**Problem to work on**. List the records below as a numbered list, leaving out any blank lines. Start at the line that contains "Task: View the History tab" and stop after the line that contains "point(152,202)".

**Provided records**.
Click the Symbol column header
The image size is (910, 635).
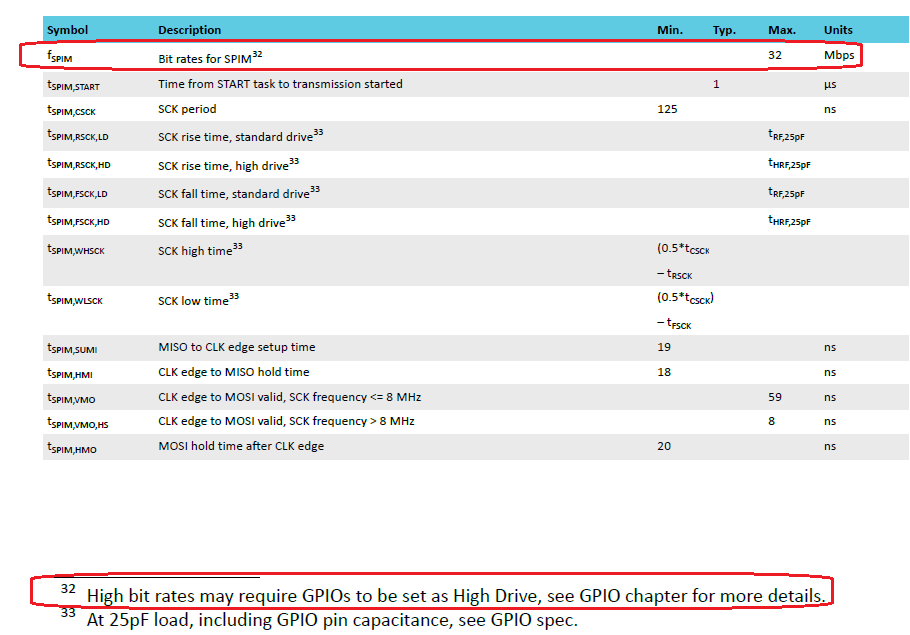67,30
---
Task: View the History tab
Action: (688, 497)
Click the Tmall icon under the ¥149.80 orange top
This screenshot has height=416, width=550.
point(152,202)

**Result of the exercise**.
1. Task: View the History tab
2. Action: (688, 497)
3. Click the Tmall icon under the ¥149.80 orange top
4. This screenshot has height=416, width=550.
5. point(152,202)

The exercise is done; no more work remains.